Water Stress in Orchards

Pre-visual water stress detection in orchards is potentially extremely valuable to fruit and nut growers. By the time visual water stress symptoms, such as leaf wilting or leaf discoloration, are present in the orchard, some level of economic loss has likely already occurred, depending on the stage of the crop. Soil-level moisture sensors, or  even sap flow sensors, can be very helpful in determining optimum irrigation strategy for orchards, but these tools are limited, because they can only measure the immediate area where the sensor is placed. This is likely not very helpful in determining overall irrigation distribution uniformity, or in detecting areas where there is a problem with irrigation equipment (clogs, or leaks). For this reason, remote sensing may be a useful option for growers.

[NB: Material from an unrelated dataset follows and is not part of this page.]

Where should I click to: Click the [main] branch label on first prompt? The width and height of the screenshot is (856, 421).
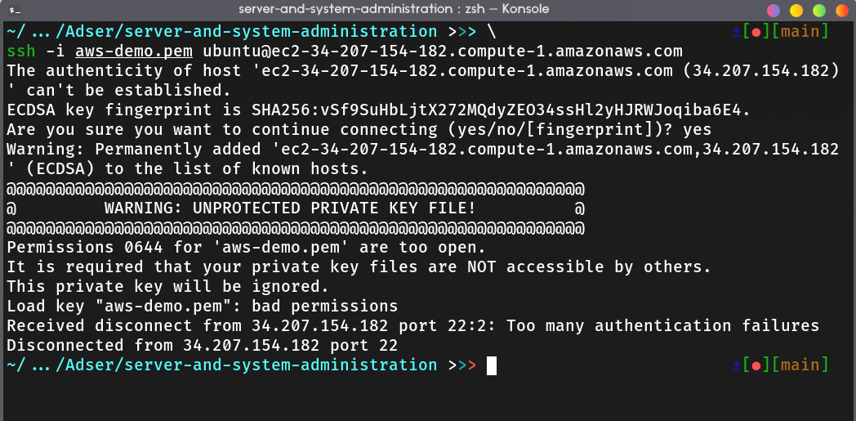(800, 32)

Advancements in Remote Sensing

Remote sensing, using aerial imagery, in orchards is a very useful tool, especially when covering large amounts of acreage that would be difficult to individually scout every row, on a regular basis. There are several companies (such as CeresMavrx ,Terravion, and others) that offer remote sensing services that are increasingly more affordable for growers. One historical use of remote sensing is thermal imaging to detect difference in temperature through plant canopy, which can be indirectly related  to water use or, potential water need by the plants. However, there are now spectral vegetative plant indices that can use high resolution aerial images to detect water stress, and other plant functions, before any visible symptoms appear, allowing growers a more rapid response time to prevent economic loss.

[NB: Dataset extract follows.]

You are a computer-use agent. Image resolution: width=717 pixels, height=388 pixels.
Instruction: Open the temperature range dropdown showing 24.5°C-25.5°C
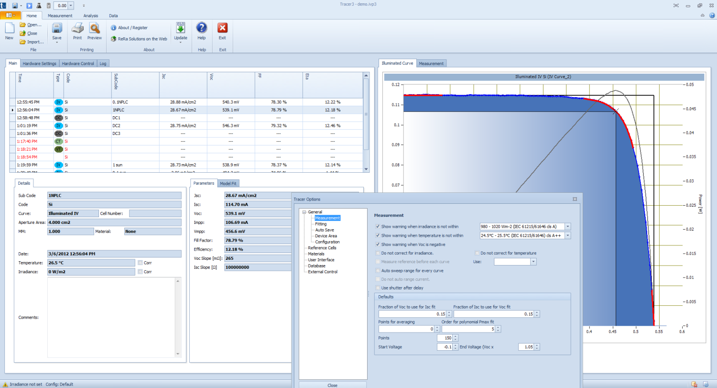coord(567,235)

PRI (Photochemical Reflectance Index)

The Photochemical Reflectance Index (PRI) was developed to help study xanthophyll pigment composition in plants, which can change under stress conditions, such as when photosynthetic rate is limited by water stress. PRI can be derived from spectral imagery and this can be a useful tool in detecting pre-visual water stress in an orchard. Researchers in Spain were able to demonstrate the PRI index, calculated from aerial hyperspectral images of pear and olive orchards, is sensitive to water stress levels in plants. They concluded that this can be a viable option for irrigation scheduling.

Water Stress shown by pri
UAV detection of crop stress using the photochemical-reflectance index (PRI) (left: well irrigated in blue, deficit irrigation in yellow and orange). On the right, PRI levels indicate the stress condition for each tree crown. sPRI: Simulated PRI for nonstress crop conditions based on radiative-transfer modeling. (Zarco-Tejada, et al)

NDVI (Normalized Difference Vegetation Index)

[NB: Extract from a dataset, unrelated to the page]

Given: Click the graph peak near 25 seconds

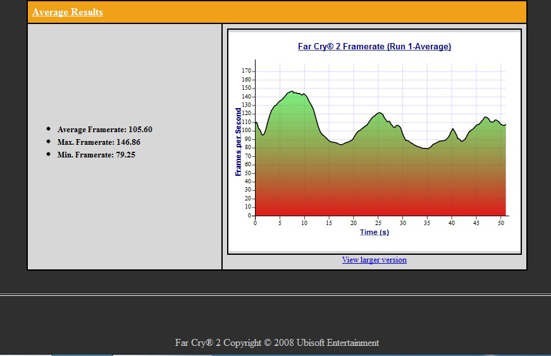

Normalized difference vegetation index (NDVI) is another commonly used index that can be derived from remote sensing, it is typically associated with plant vigor, or “greenness” and can be a useful tool in determining light interception, leaf area, plant biomass. It has recently become more popular as a service for growers. However it’s usefulness as a true water stress indicator is still up for debate. In 2015, a detailed field study concluded the following,

” Practical ground truthing efforts in 2014 growing year have enabled us to conclude that, using a low cost VTOL drone plus COTS RGB/NIR camera pair and performing plain image processing does not lead us to direct correlation to water stress level. However, more recent work (forthcoming) suggests using advanced algorithms based on raw NDVI information can indeed show a correlation to water stress (R2 ≥ 0.9).”

Based on these results, PRI is likely the more useful index from what is currently available, and is potentially a very useful tool for farmers.

Sources:

Orchard Water Stress Detection Using High-Resolution Imagery. Suarez et al, 2010.

A Detailed Field Study of Direct Correlations Between Ground Truth Crop Water Stress and Normalized Difference Vegetation Index (NDVI) from Small Unmanned Aerial System (sUAS). Zhao et al, 2015.